Près de 60 ans après la signature historique du traité franco-allemand, la France s’apprête à sceller un pacte d’amitié et de coopération avec l’Italie, autre pays fondateur de l’Europe, à la faveur du réchauffement intervenu après un long hiver diplomatique.
Emmanuel Macron se rend, aujourd’hui, jeudi 25 novembre à Rome pour parapher un « traité de coopération renforcée franco-italien » avec le chef du gouvernement Mario Draghi.
Paris et Rome souhaitaient conclure avant le départ en janvier du président italien Sergio Mattarella, qui arrive au bout de son septennat, et avant la déclaration de candidature du chef de l’Etat français à sa réélection.
Selon l’Elysée, ce traité « favorisera la convergence des positions françaises et italiennes, ainsi que la coordination des deux pays en matière de politique européenne et étrangère, de sécurité et de défense, de politique migratoire, d’économie, d’enseignement, de recherche, de culture et de coopération transfrontalière ».
Par ailleurs, le geste aura « une valeur symbolique importante » dans un contexte instable en Europe, après le Brexit et la transition politique en Allemagne, note une source gouvernementale italienne.
« Il y a une véritable entente entre Mario Draghi et Emmanuel Macron. Il faut profiter de cette fenêtre d’opportunité pour structurer la relation », analyse pour l’AFP Sandro Gozi, un des promoteurs de ce traité, secrétaire d’Etat italien aux Affaires européennes entre 2014 et 2018.
Baptisé du nom du palais de la Présidence de la République italienne à Rome, ancienne résidence des papes et des rois d’Italie, ce « traité du Quirinal » avait été annoncé en 2017 pour donner « un cadre plus stable et ambitieux » à la coopération franco-italienne.

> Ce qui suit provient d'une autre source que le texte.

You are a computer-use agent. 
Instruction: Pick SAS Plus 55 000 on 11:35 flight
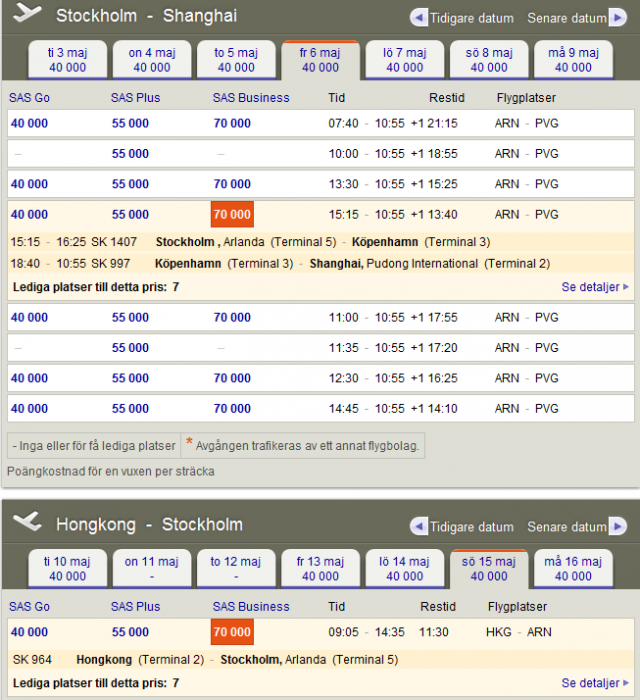(130, 348)
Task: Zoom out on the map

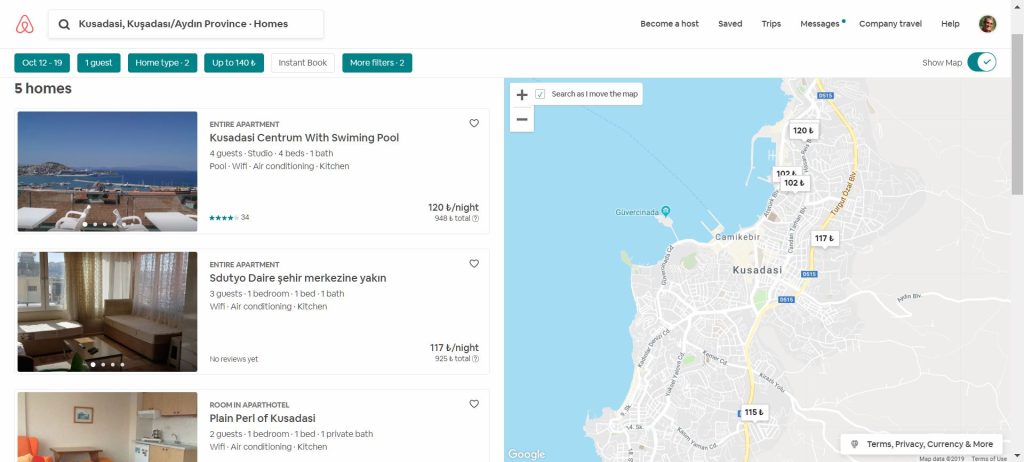Action: coord(521,119)
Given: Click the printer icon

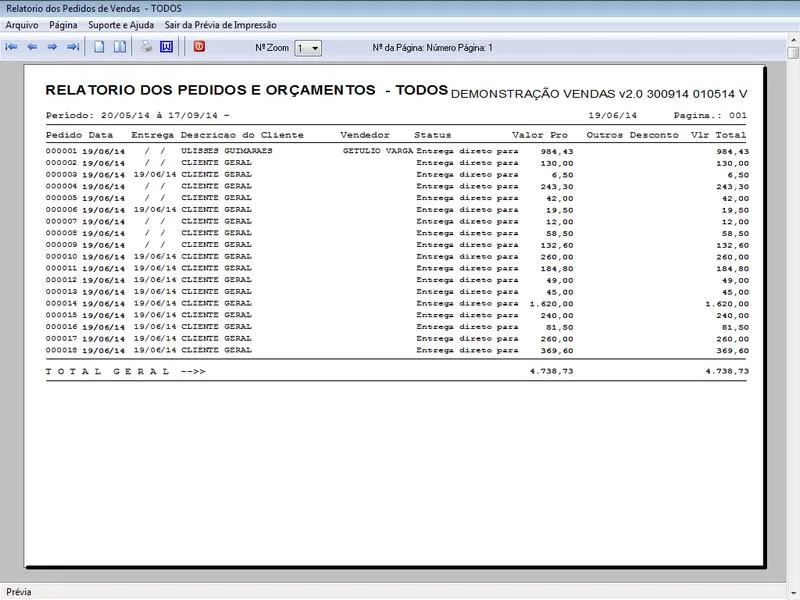Looking at the screenshot, I should (x=146, y=47).
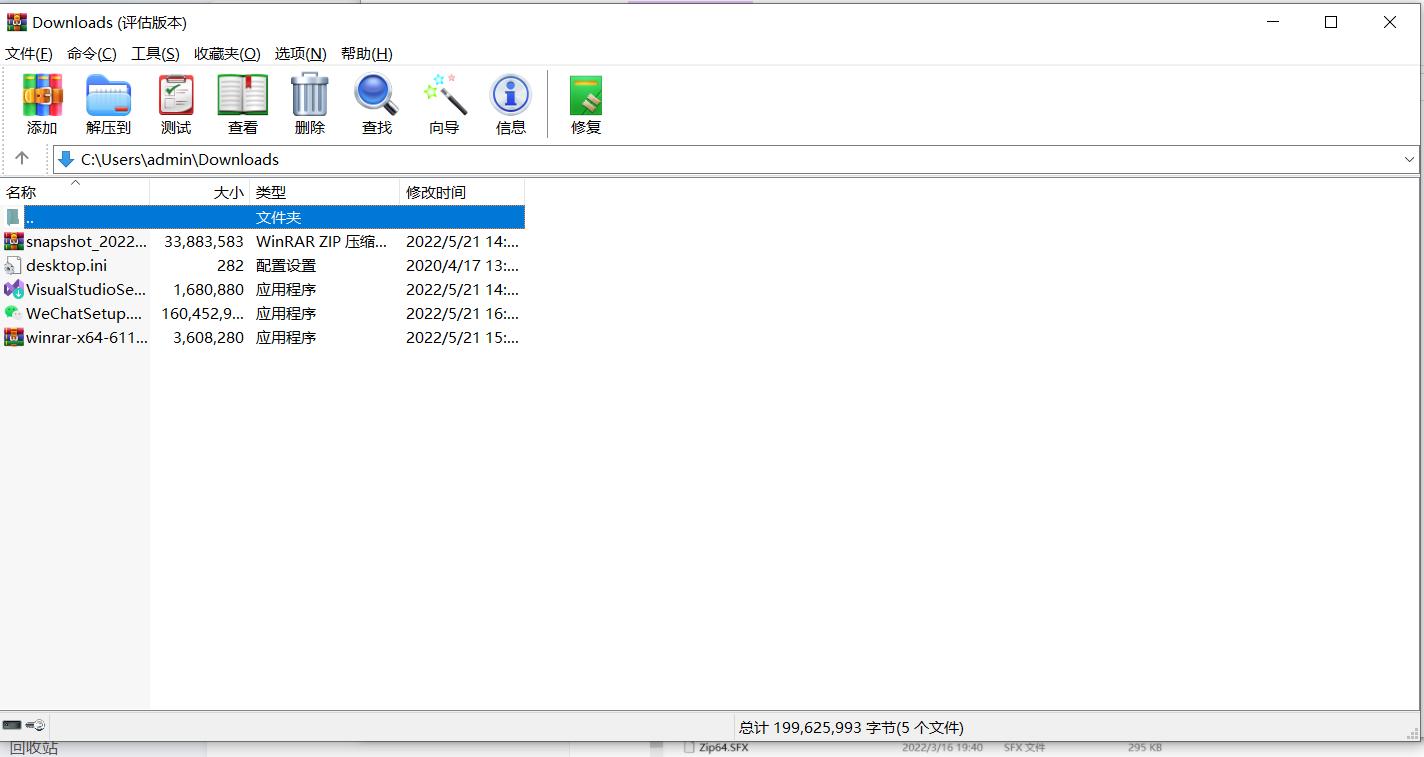Open the 查看 (View) tool
The height and width of the screenshot is (757, 1424).
(x=242, y=103)
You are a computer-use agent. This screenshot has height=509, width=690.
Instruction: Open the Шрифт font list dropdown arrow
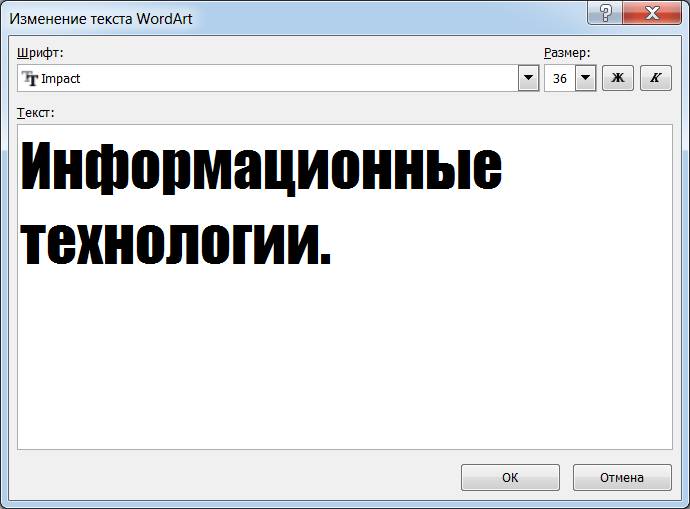529,78
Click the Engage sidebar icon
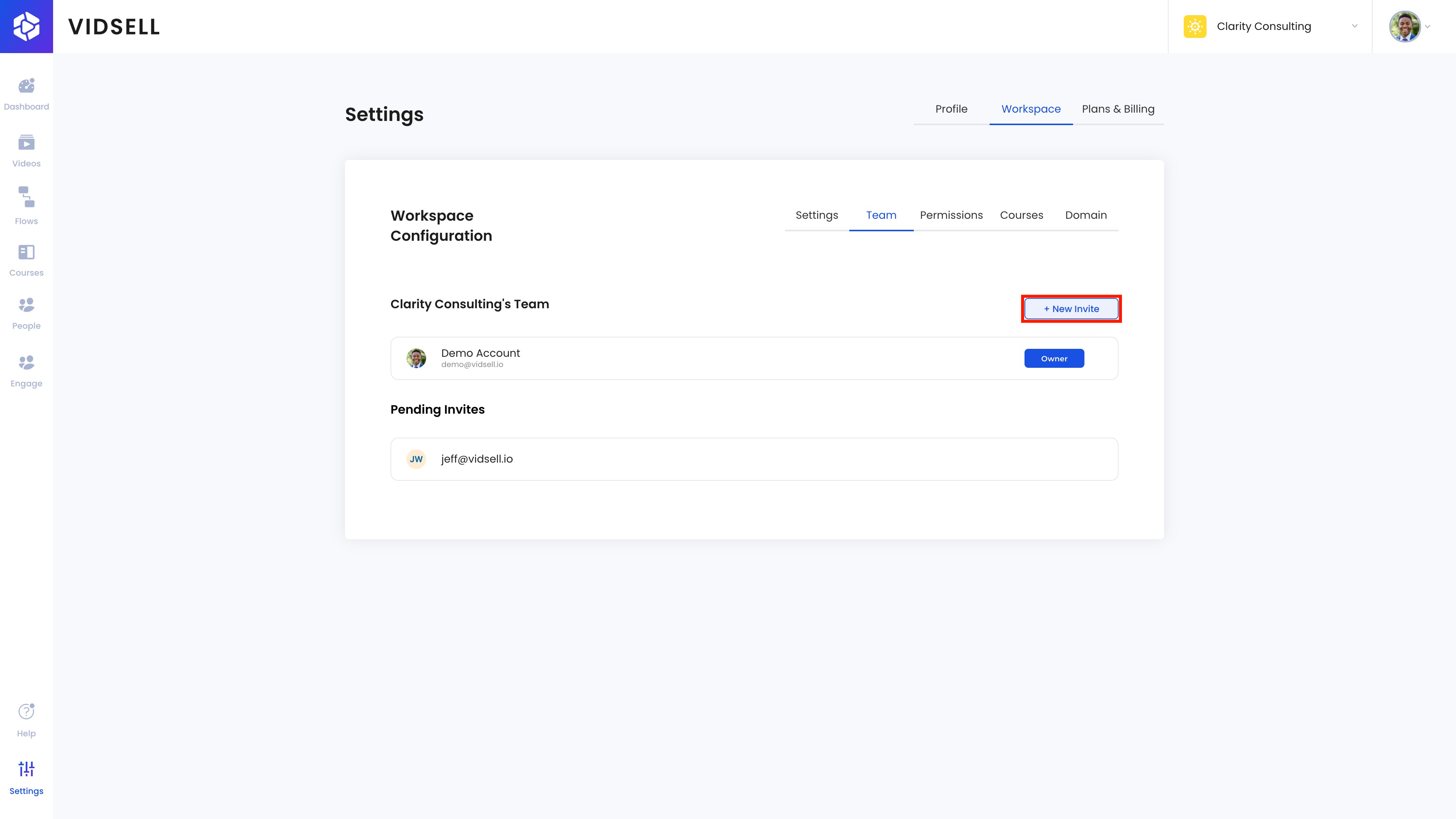The width and height of the screenshot is (1456, 819). click(x=26, y=362)
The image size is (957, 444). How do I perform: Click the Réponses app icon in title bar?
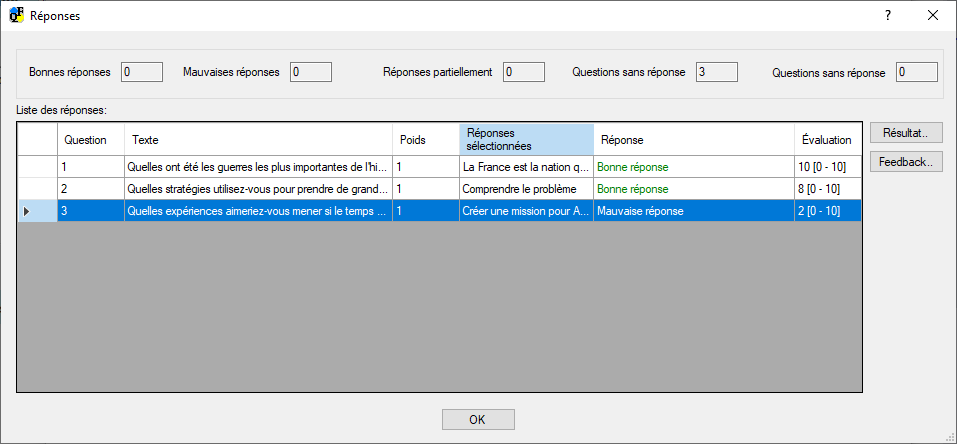click(x=16, y=16)
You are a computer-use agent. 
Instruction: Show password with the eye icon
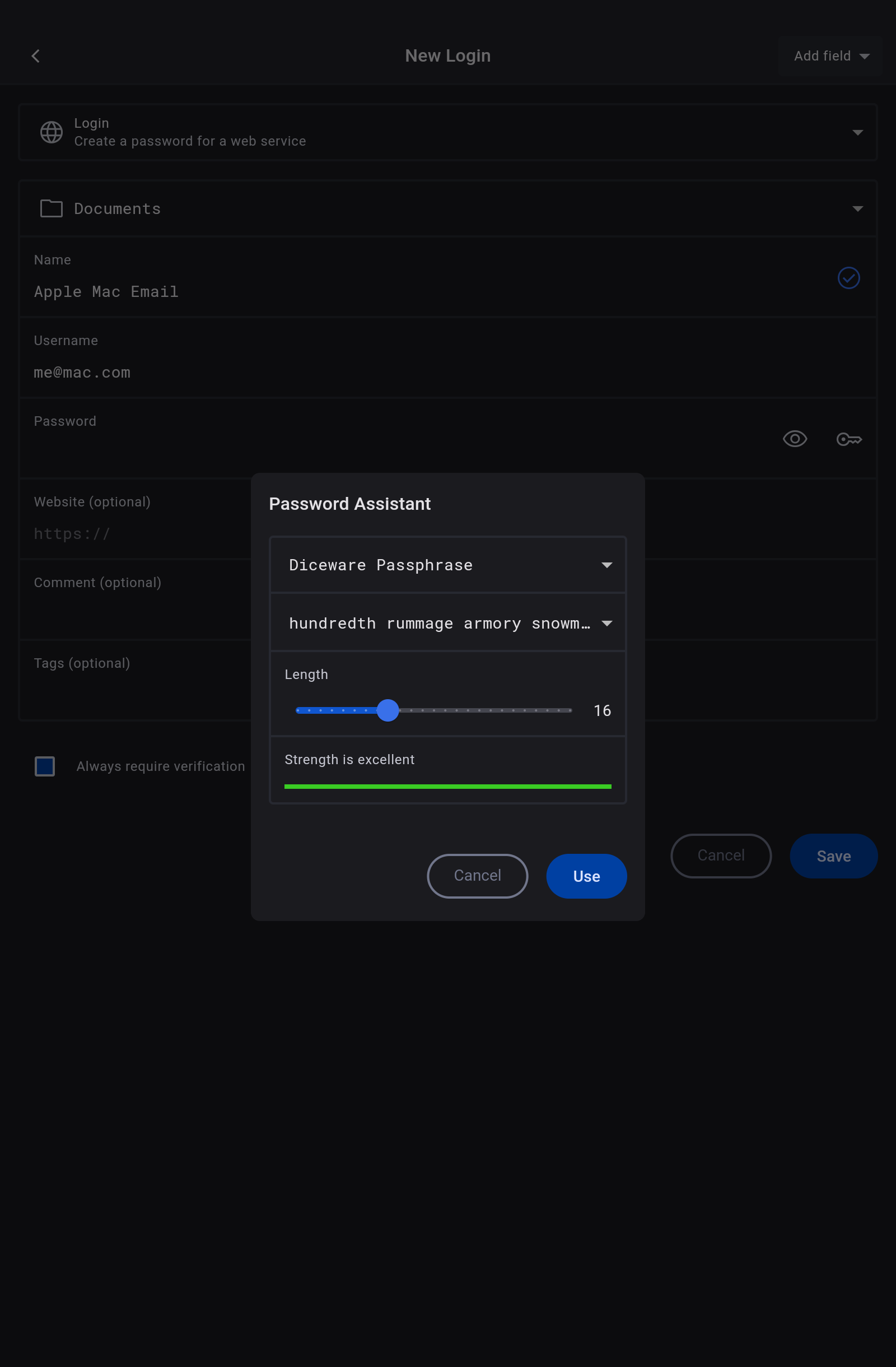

Sa signature intervient sur fond de turbulences en Europe, avec le Brexit consommé, la passation de pouvoir entre Angela Merkel et Olaf Scholtz et les tensions entre Bruxelles et certaines capitales d’Europe de l’Est sur le respect des valeurs fondamentales de l’UE.
Dissiper les malentendus
Concrètement, le traité, dont on ne connaît pas encore le contenu précis, instaure ou intensifie entre les deux puissances latines et méditerranéennes des coopérations renforcées dans des domaines aussi divers que la recherche, la production, l’enseignement des langues, la défense et le numérique. Il prévoit surtout de se parler pour éviter les malentendus.
« Il faut qu’Italiens et Français fassent l’effort de mieux se connaître et se comprendre. On reste souvent à des images superficielles, pas des préjugés mais des perceptions parfois positives et parfois négatives. On a besoin d’un mécanisme de dialogue régulier », analyse Sandro Gozi.
Car en Italie, 3ème économie de la zone euro derrière l’Allemagne et la France, certains craignent ce voisin parfois perçu comme trop gourmand dans les projets de fusion ou de rapprochement industriels.
La fusion du groupe PSA et de Fiat Chrysler – devenus Stellantis – est un modèle de réussite, mais l’échec de la prise de contrôle des chantiers de l’Atlantique à Saint-Nazaire par le groupe italien Fincantieri fait dire aux Italiens que si les Français ont de l’appétit pour les entreprises italiennes, ils ont parfois du mal à accepter la réciprocité.
Le traité « est une auto-annexion à la France, industrielle et stratégique », dénonce ainsi l’économiste Carlo Pelanda dans les colonnes du magazine Starmag.
D’autres sujets avaient crispé les relations transalpines ces dernières années, notamment après la formation en 2018 d’un gouvernement populiste conduit par le Mouvement 5 étoiles avec la Ligue (extrême droite) de Matteo Salvini.
La crise avait culminé début 2019 quand le vice-président du Conseil italien, Luigi Di Maio, avait rencontré en France un meneur des « gilets jaunes ». Peu avant, Matteo Salvini, ministre de l’Intérieur, avait appelé à la démission du président français.
Pour protester, Paris avait rappelé temporairement son ambassadeur en Italie, Christian Masset, la plus grave crise diplomatique entre les deux voisins depuis 1945.
L’Italie était également irritée de devoir gérer seule le débarquement de migrants venus des côtes africaines, et reprochait à Paris de protéger les anciens « Brigadistes rouges » réfugiés en France. Sur ce dernier point, M. Macron a mis fin à la doctrine Mitterrand en ordonnant leur arrestation en avril dernier.
Désormais « nous sommes en pleine lune de miel entre Paris et Rome », analyse l’historien Marc Lazar, professeur à Sciences Po. « Il y a beaucoup de points de convergence à un moment où l’Allemagne est entre deux eaux », relève-t-il.